## Exercise input
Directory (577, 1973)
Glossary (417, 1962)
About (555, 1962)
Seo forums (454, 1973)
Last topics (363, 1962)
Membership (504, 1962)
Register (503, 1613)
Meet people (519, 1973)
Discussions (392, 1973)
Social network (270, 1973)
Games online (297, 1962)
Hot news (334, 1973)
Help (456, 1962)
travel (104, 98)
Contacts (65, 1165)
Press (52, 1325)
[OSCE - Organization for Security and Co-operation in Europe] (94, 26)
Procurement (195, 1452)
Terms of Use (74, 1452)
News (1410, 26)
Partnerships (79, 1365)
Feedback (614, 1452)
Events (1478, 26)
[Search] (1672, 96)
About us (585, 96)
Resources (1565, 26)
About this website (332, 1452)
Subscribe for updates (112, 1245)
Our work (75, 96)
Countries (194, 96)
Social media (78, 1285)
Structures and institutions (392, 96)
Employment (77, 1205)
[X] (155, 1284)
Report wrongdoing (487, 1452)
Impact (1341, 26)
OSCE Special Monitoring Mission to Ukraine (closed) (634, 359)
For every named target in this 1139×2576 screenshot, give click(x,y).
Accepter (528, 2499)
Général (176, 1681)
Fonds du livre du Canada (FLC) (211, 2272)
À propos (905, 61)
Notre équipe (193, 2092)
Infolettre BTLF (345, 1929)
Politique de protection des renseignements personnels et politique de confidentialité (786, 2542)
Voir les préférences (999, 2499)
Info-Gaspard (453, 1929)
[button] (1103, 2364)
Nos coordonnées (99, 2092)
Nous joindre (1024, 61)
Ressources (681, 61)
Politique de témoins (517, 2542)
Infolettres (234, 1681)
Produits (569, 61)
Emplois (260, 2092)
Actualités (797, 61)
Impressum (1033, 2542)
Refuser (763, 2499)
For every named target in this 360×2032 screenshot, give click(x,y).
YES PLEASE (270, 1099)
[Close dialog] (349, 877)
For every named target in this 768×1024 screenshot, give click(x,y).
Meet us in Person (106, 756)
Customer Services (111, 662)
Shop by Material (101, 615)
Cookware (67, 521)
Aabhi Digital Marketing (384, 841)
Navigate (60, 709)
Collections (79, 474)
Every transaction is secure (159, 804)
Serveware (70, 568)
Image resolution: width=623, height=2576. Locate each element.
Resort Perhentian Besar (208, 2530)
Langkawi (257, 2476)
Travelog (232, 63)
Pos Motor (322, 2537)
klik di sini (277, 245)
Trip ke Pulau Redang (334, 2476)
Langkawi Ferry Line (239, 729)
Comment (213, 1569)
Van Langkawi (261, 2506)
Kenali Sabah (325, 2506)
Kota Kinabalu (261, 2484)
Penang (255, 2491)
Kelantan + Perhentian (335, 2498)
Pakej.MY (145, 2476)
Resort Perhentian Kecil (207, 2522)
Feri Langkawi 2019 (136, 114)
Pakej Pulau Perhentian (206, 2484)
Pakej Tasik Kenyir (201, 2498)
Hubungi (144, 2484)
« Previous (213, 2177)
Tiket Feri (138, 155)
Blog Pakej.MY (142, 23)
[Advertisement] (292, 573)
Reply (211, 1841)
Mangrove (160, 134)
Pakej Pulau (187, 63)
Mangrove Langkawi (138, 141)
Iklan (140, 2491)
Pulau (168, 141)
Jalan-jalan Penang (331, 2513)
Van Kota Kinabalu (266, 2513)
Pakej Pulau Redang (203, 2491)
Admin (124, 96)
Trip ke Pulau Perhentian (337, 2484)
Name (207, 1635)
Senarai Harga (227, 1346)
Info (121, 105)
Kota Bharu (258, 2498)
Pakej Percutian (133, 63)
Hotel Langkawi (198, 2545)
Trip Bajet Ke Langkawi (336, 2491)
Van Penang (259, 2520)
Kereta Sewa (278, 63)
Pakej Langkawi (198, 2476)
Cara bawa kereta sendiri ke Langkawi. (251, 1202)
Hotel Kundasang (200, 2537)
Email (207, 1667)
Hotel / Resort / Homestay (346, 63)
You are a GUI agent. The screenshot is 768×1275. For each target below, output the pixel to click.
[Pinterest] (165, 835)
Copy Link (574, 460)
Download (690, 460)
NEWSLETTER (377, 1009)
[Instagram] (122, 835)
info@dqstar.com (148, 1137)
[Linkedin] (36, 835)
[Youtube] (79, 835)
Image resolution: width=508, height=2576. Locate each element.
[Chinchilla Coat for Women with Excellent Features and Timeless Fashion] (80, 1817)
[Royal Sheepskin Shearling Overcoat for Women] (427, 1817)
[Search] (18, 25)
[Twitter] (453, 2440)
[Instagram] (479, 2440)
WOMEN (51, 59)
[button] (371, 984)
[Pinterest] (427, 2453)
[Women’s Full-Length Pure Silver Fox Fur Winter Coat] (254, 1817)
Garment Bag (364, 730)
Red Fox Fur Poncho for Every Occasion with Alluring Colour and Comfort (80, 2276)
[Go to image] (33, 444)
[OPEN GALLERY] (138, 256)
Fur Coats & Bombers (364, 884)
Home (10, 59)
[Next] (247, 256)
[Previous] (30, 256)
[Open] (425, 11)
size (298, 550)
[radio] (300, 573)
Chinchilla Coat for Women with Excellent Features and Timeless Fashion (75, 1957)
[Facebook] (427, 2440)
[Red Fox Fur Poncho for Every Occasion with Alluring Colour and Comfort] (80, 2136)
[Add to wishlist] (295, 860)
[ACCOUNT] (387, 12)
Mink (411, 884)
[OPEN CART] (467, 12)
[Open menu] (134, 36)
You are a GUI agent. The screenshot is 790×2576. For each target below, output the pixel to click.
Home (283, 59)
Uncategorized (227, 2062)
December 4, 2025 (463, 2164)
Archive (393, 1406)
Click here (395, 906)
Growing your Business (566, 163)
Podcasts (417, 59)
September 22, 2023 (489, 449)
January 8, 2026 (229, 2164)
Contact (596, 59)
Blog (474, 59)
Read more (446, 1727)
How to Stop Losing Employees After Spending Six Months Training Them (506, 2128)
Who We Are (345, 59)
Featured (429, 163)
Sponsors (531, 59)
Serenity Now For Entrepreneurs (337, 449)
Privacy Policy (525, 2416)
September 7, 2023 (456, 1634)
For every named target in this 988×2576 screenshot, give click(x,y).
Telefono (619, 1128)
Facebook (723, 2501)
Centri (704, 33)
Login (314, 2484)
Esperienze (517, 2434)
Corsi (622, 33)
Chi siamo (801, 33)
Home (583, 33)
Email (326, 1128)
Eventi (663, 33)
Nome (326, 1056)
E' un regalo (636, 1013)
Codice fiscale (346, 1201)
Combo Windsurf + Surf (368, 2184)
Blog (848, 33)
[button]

## Activity
Copy out, word for word, only the lines from the one with "Archive (393, 1406)" through the last line of the material above.

## Response area
Archive (393, 1406)
Click here (395, 906)
Growing your Business (566, 163)
Podcasts (417, 59)
September 22, 2023 (489, 449)
January 8, 2026 (229, 2164)
Contact (596, 59)
Blog (474, 59)
Read more (446, 1727)
How to Stop Losing Employees After Spending Six Months Training Them (506, 2128)
Who We Are (345, 59)
Featured (429, 163)
Sponsors (531, 59)
Serenity Now For Entrepreneurs (337, 449)
Privacy Policy (525, 2416)
September 7, 2023 (456, 1634)
For every named target in this 988×2576 screenshot, give click(x,y).
Telefono (619, 1128)
Facebook (723, 2501)
Centri (704, 33)
Login (314, 2484)
Esperienze (517, 2434)
Corsi (622, 33)
Chi siamo (801, 33)
Home (583, 33)
Email (326, 1128)
Eventi (663, 33)
Nome (326, 1056)
E' un regalo (636, 1013)
Codice fiscale (346, 1201)
Combo Windsurf + Surf (368, 2184)
Blog (848, 33)
[button]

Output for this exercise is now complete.